EXERCISE DETAILS: These records contain pictures, which must be left out; copy exactly the lines from the one with "Given: Switch to the 首页 navigation tab" up to and including the one with "Task: Click the thumbs-up".

------------------------------------------------------------

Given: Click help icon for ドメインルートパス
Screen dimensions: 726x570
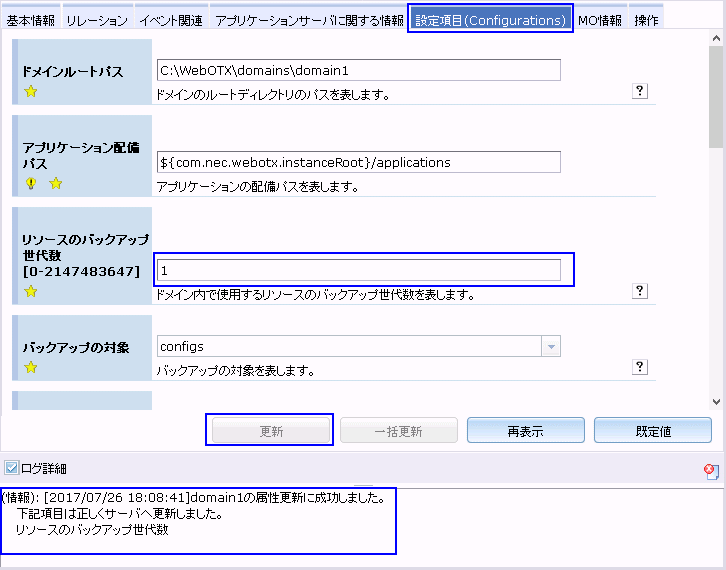Looking at the screenshot, I should (x=641, y=91).
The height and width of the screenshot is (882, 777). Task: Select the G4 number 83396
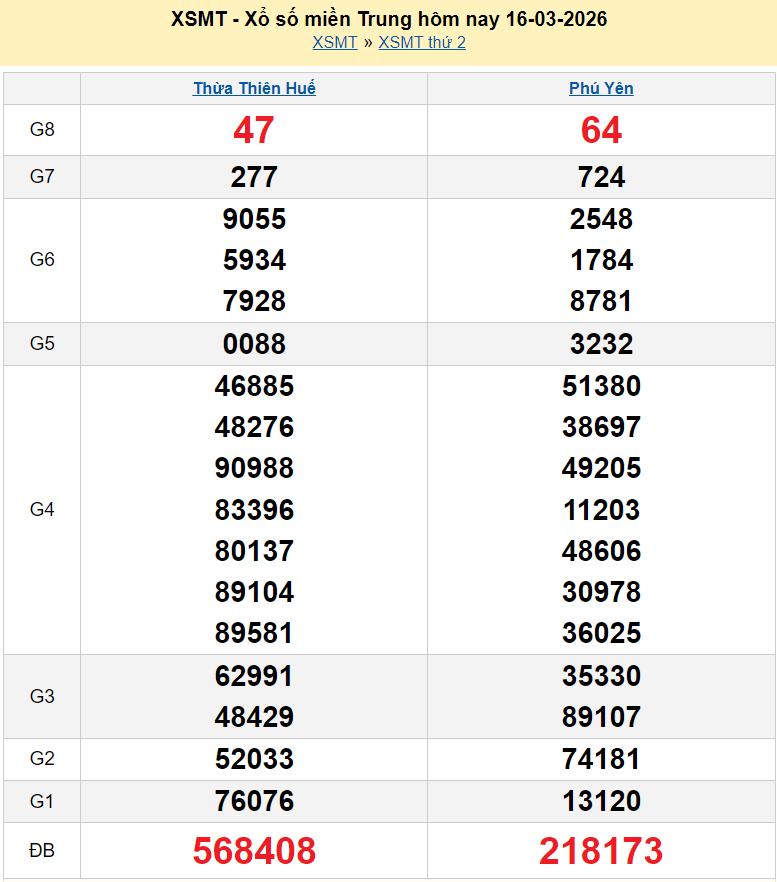pyautogui.click(x=254, y=510)
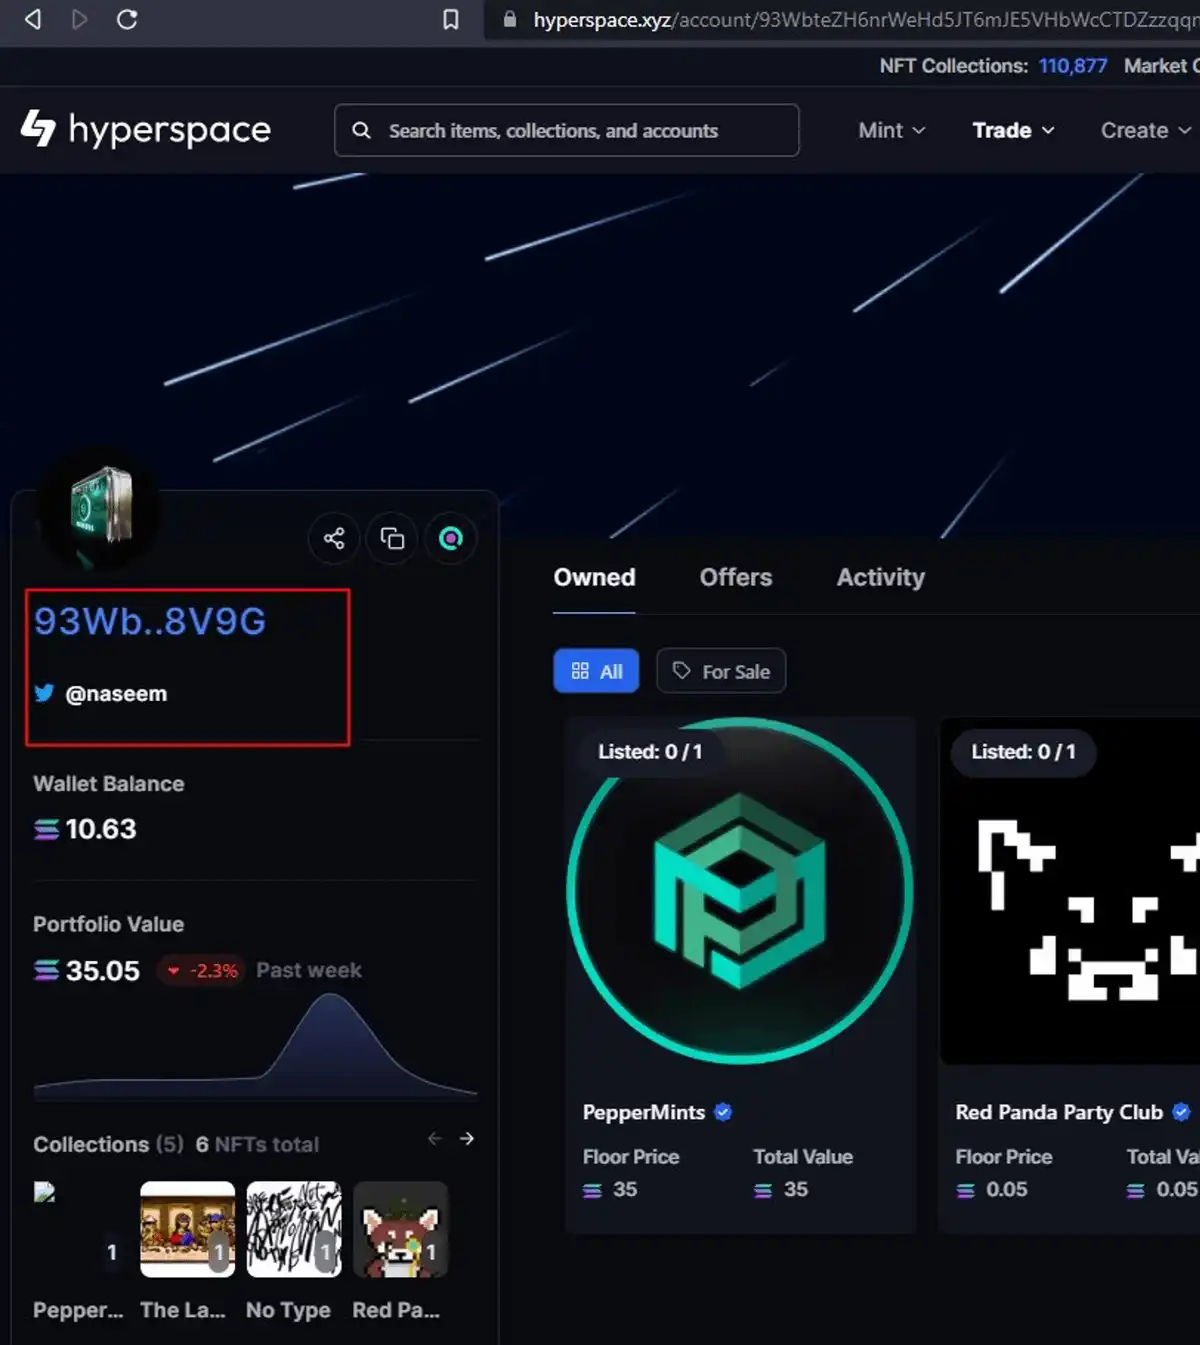Click the copy wallet address icon
This screenshot has width=1200, height=1345.
click(x=392, y=539)
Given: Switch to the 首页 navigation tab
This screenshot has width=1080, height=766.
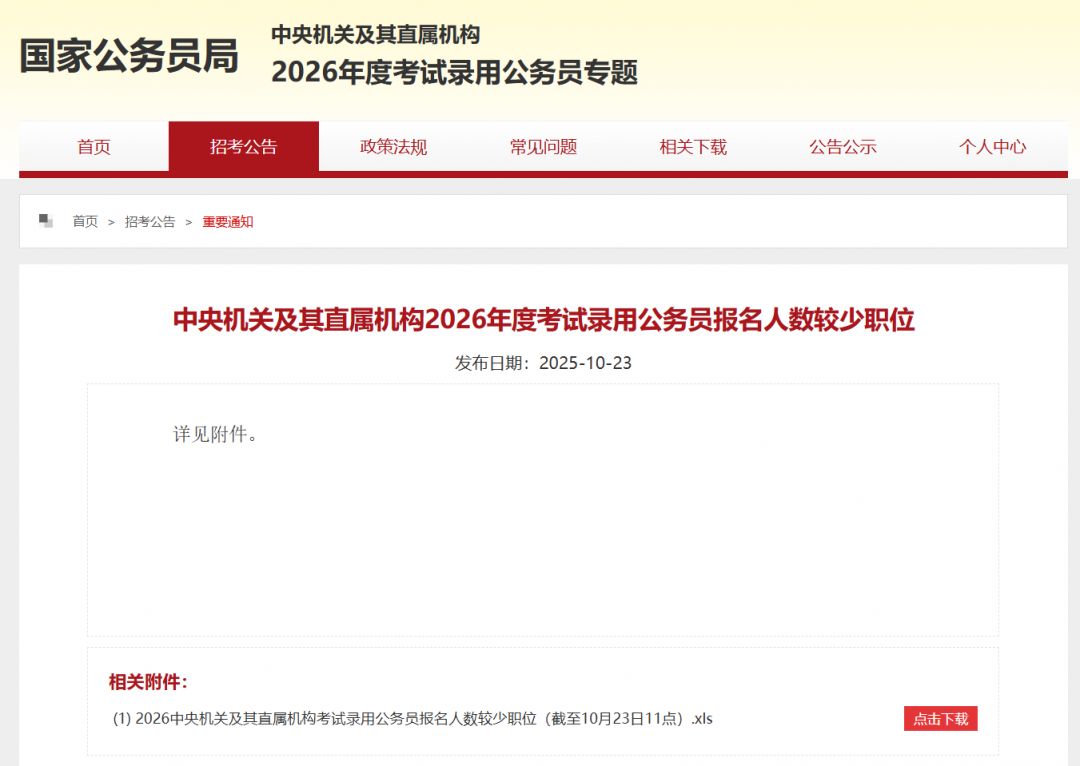Looking at the screenshot, I should 94,147.
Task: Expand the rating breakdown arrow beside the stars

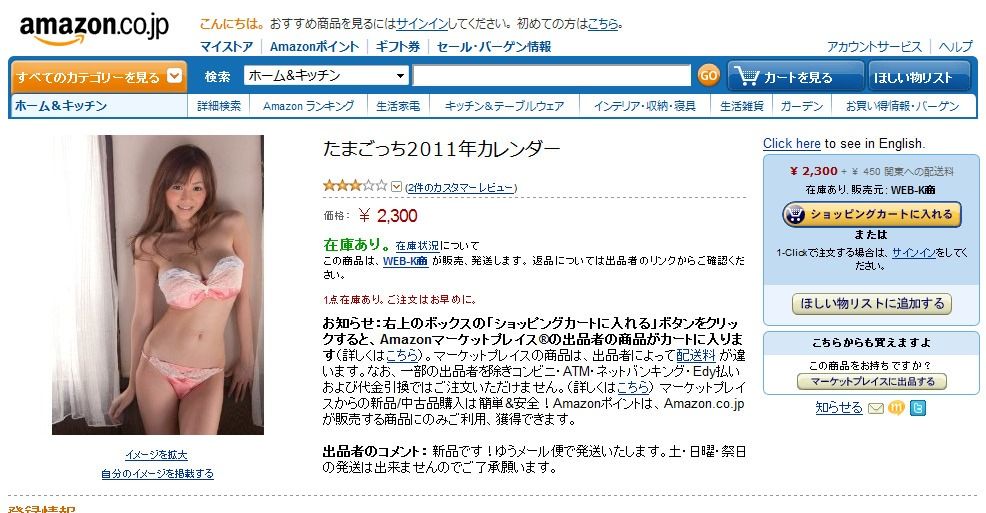Action: coord(396,187)
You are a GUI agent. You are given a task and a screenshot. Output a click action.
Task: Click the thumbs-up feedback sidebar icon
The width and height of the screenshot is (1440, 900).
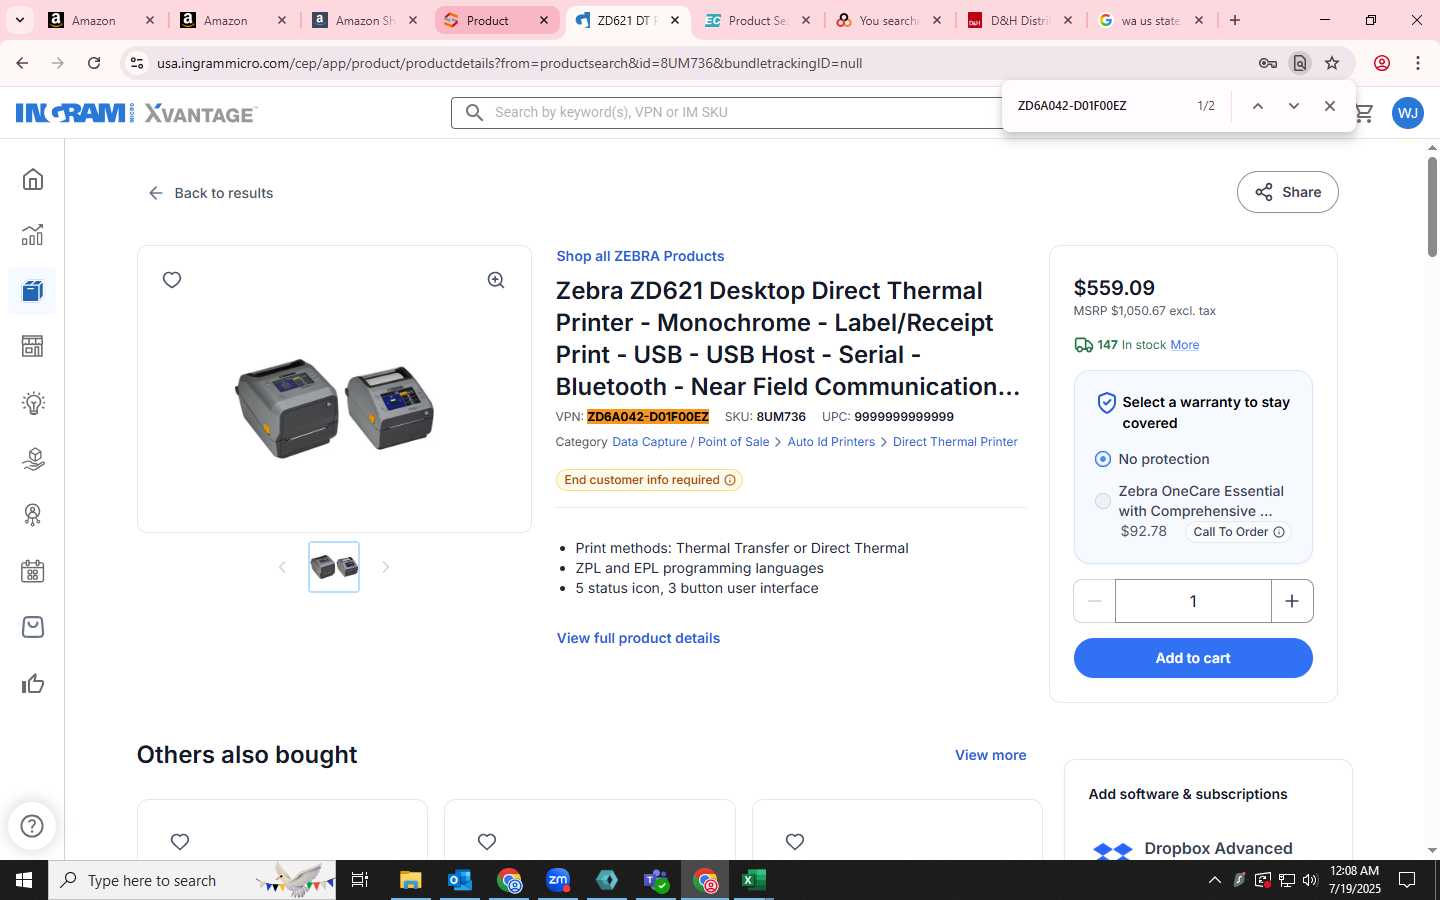click(x=33, y=684)
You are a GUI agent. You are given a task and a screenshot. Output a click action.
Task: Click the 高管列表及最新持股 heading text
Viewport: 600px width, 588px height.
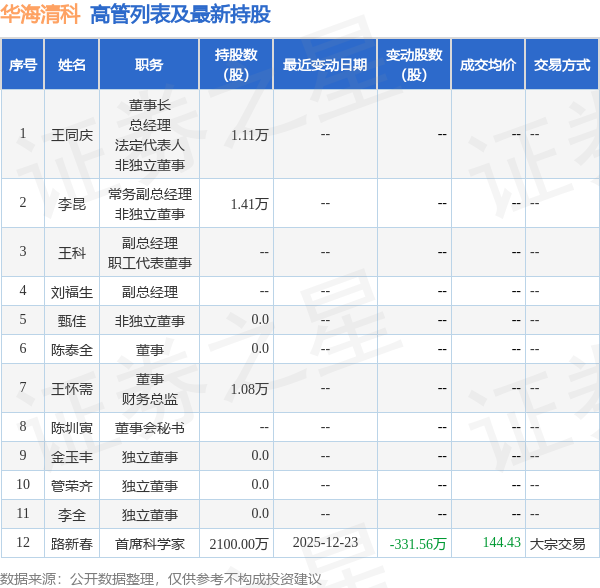pyautogui.click(x=180, y=15)
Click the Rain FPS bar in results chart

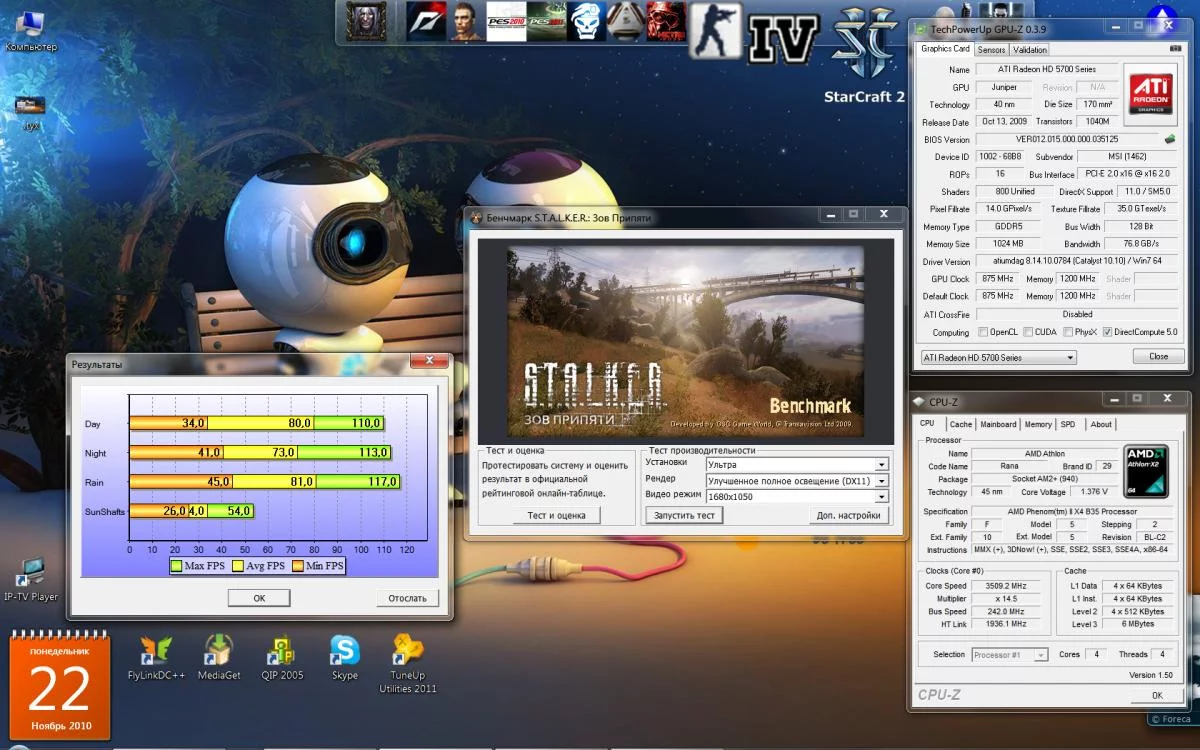[265, 482]
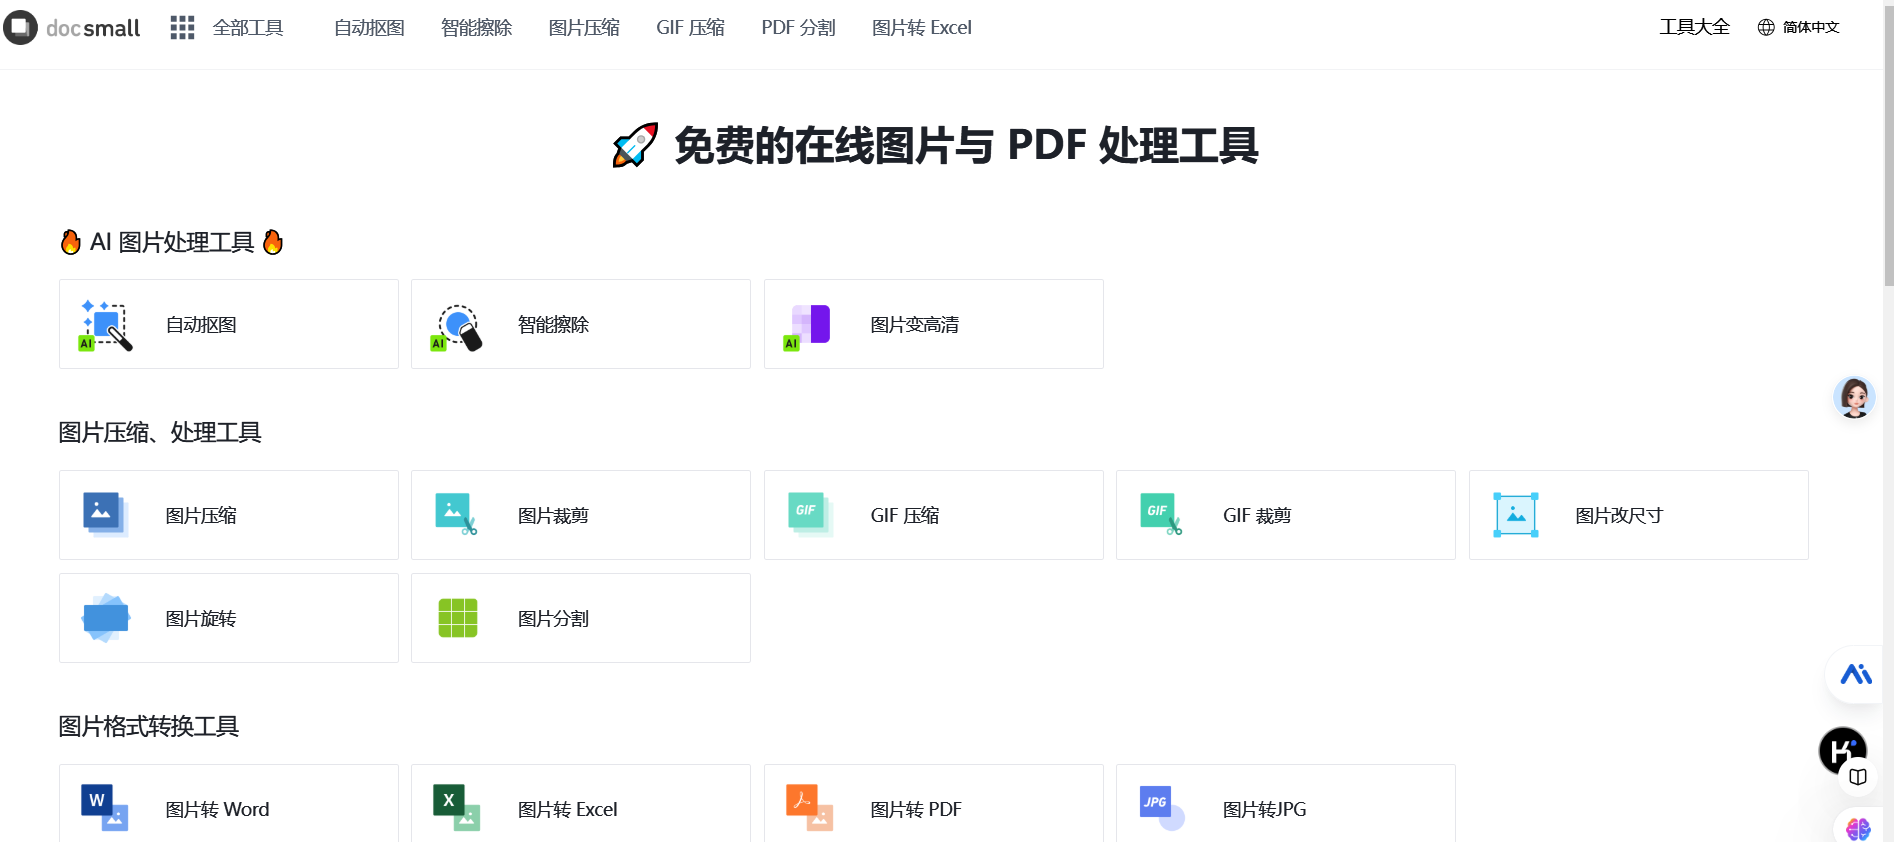Click the GIF 裁剪 scissors icon
Viewport: 1894px width, 842px height.
(x=1161, y=514)

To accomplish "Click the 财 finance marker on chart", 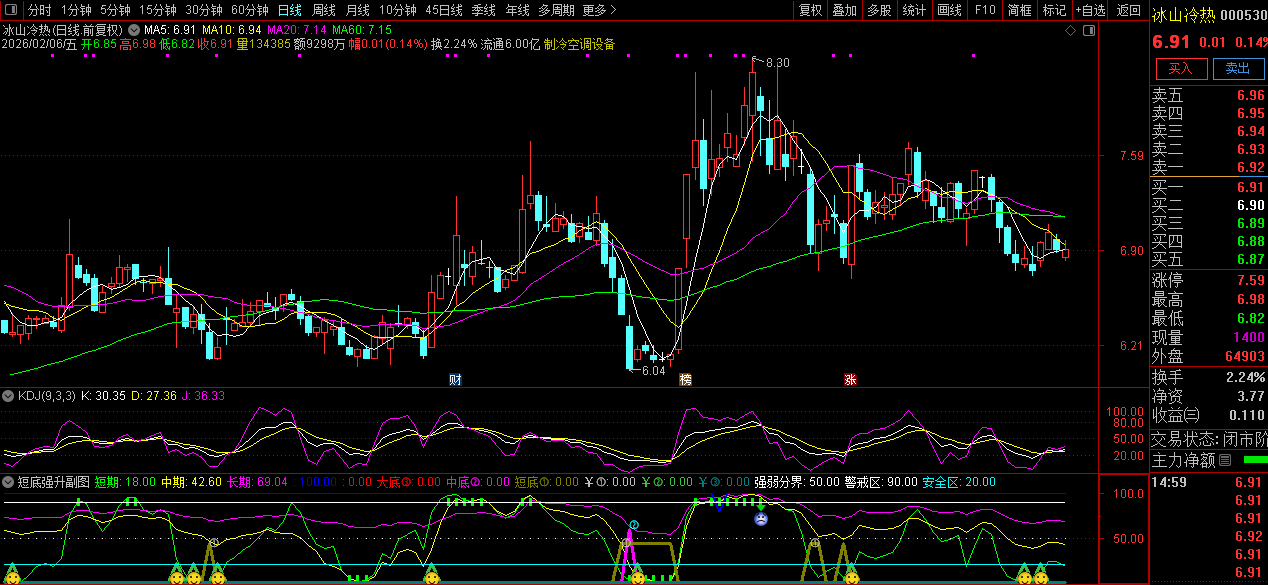I will [x=456, y=380].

------------------------------------------------------------

FINAL ANSWER:
Given: Switch to the 首页 navigation tab
This screenshot has width=1080, height=766.
Looking at the screenshot, I should 94,147.
Task: Expand the rating breakdown arrow beside the stars

Action: coord(396,187)
You are a GUI agent. You are given a task and a screenshot. Output a click action.
Task: Click the thumbs-up feedback sidebar icon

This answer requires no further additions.